Mirror stage is also an important symbolic dimension. The order of the symbolic is found in the adult carrying a child. At the moment following the joy of recognition of the image as his own, the child becomes an adult – the great other, authorizing the image.
The main direction of Lacan's thought was structuralist revision and careful re-reading of the texts written by Freud. Despite the overall significance of his ideas for the understanding of a person and society and the interest in the latest achievements of science and philosophy, Lacan never lost from sight the focus on psychoanalytic practice, and one of his main objectives was understanding of what actually happens in the process of analysis.Lacan opposed the natural-scientific psychological approach, in which a person is described as an object like other objects in the world, represented by consciousness and learning. Question of the subject as a subject is at the heart of Lacan's work.
Definition of the key ideas in Lacan's ideas is extremely difficult in view of metaphor and hermeticity of his language. Lacan's texts are a peculiar phenomenon of literature: in addition to scientific and philosophical aspects, they have a lot of humor, tricks, provocation and deliberate mysteries. For example, there is a number of Lacan’s maxims that cannot be understood once and for all, but to which he returns in different ways, such as "human desire is the desire of other," "love means not to give what you have, but give something that you have not," "feelings are always mutual," etc. However, we should understand that Lacan did not have a goal to complicate psychoanalysis and work of the analyst. On the contrary, he sought to bring clarity into this area, speckled with uncertainties, myths and misunderstandings since Freud (Eigen 1981). Lacan's ideas influenced not only psychoanalysis, but also philosophy, sociology, cultural studies, film and art history.

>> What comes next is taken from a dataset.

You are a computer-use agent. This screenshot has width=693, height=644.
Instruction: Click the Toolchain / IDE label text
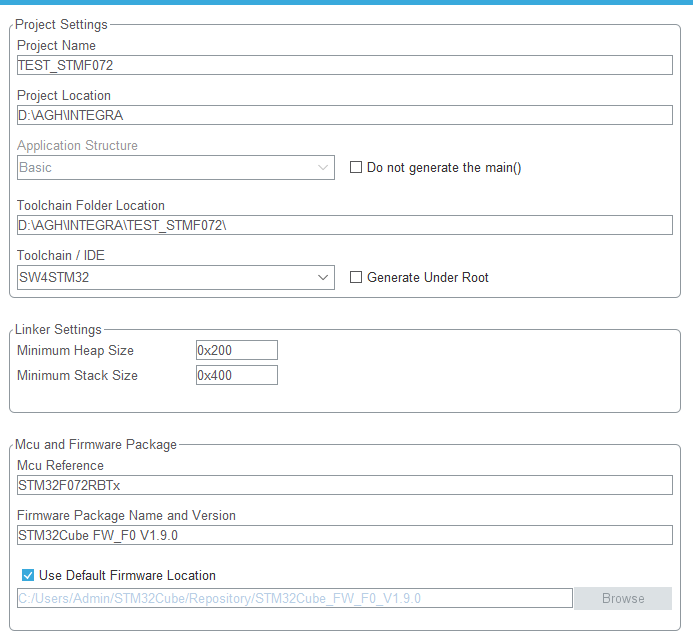pos(61,255)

Lacan believed himself to base his theory on the scheme imaginary – symbolic – real, which he began to develop in 1953, and detailed in his most famous seminar (1974-1975). This scheme is usually represented as a mathematical model, "Borromeo Rings", which are linked to one other so that the opening of one of them leads to the disintegration of the whole structure. For example, the theme for one of the workshops (16th cycle of seminars) was defined by his famous statement "Events happening with others can satisfy our emotional hunger." Imaginary are the life events of others, others serve as symbols of life processes, and these events are perceived as ones occurring in their own reality. In general, Lacan liked to explain his ideas through the topology images, often treating them in very fancy ways.
Lacan applied the scheme of three registers to himself: the first stage, pre-structuralist, was dedicated to "imaginary", the second stage, the structuralist - "symbolic", the third stage, poststructuralist, - the "real”. Among the other main ideas of Lacan there was the one that the unconscious is structured like language, which is the result of the impact of speech on the subject. It is thus an interpretation of something that is not fully interpreted, but is crying for interpretation. This situation explains Lacan's interest in linguistics.
Works Cited
Eigen, M. “The Area of Faith in Winnicott, Lacan and Bion.” International Journal of Psycho-Analysis 62 (1981):413-433. Print.
Luepnitz, D.A. “Thinking in the space between Winnicott and Lacan.” The International Journal of Psychoanalysis 90.5 (2009): 957–981. Print.
Vanier, A. “Some Remarks on Adolescence with Particular Reference to Winnicott and Lacan.” Psychoanalytic Quarterly 70 (2001):579-597. Print.
“What Does Lacan Say About The Mirror Stage? – Part I.” LacanOnline.com. LacanOnline, 13 Sep. 2010. Web. 8 Jan. 2012.